My Lords, I thank all noble Lords who took part in today’s debate. I, too, am conscious of the time and that everybody has been very diligent in listening to all the analysis and critiques that we have heard this afternoon. It makes me sad that I no longer have any responsibility for this subject directly within the EU Select Committee structure but I will, no doubt, be working with my noble friend Lord Hannay, who I wish well in his work, in following up on this debate and on the report, as is customary.
I shall make a couple of very quick points in shorthand. We recognise, but were not able to put fully into the report, how complex student mobility is. It is not just about finance; it is about economics and social and cultural factors and the rich interplay of all those different factors in presenting barriers to many of our students going to study in Europe.
I shall say no more on U-Multirank, except that in a sense I understand that the impulse to develop something less oriented towards particular kinds of institutions was not necessarily a bad idea, but how that is to play out is to be seen.
Our remit and title were determined by the communication from the European Commission, so although there might be problems around the use of the term “modernisation”, it is not necessarily of our doing and I distance us slightly from that.
On language competence, I shall say only that it is not merely about the language and linguistics; it is also about culture.
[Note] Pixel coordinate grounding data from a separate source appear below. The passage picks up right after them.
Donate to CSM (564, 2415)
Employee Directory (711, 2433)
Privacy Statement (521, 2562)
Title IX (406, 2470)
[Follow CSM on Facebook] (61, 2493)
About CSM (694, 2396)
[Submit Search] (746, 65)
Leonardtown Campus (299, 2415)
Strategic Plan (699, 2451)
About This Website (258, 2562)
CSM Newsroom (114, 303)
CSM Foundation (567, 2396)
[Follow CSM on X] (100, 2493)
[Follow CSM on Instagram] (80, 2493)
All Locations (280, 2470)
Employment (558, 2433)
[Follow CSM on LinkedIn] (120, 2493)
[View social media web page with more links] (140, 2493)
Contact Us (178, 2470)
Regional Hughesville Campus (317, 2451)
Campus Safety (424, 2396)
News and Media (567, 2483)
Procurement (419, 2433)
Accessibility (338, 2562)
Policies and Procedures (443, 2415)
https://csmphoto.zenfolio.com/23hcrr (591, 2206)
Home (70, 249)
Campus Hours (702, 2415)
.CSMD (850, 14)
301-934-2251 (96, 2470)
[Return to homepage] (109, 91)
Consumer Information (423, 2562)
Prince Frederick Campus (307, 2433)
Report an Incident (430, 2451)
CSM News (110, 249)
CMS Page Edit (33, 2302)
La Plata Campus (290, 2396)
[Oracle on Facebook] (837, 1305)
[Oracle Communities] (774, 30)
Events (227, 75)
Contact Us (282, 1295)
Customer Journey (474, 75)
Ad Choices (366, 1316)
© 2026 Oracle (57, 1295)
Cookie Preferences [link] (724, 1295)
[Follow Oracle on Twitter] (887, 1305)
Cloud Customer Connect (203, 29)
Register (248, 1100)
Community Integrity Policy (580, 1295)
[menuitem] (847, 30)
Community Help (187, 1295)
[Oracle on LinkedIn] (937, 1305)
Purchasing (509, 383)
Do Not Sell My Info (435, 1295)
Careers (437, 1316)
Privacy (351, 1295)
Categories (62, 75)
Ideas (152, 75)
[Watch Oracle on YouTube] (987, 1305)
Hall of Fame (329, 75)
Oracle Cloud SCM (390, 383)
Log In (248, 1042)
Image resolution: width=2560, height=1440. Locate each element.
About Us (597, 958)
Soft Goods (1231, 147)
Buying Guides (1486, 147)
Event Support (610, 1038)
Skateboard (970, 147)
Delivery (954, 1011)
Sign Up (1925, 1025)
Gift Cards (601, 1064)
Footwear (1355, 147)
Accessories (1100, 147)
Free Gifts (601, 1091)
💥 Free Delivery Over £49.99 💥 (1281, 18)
Even if everybody in the world were able to speak English as well as other languages, we would be impoverished if we could not communicate in languages other than our own native tongue.
I thank the Minister for her thoughtful reply. I shall not address those areas where we might still be in disagreement. Like her, I shall be looking at Hansard and thinking through what some of those responses mean.
To conclude, I thank hugely the members of Sub-Committee G who I worked with. In particular, for today, I thank the noble Viscount, Lord Bridgeman, who was so supportive on that committee. I am really glad that he is able to follow that through on the committee of my noble friend Lord Hannay. I, too, give due credit to Michael Torrance, Alistair Dillon and Mandeep Lally, who were admirable support for Sub-Committee G.
The debate has been stimulating and wide-ranging. The one thing we all agree on is that higher education has a huge role to play, one way or another, in trying to get us out of this ongoing crisis in which we find ourselves, which is not only to do with the financial crisis—although that is obviously at the forefront—but also our environmental crisis, and social and cultural issues, too.
I thank everybody for their participation.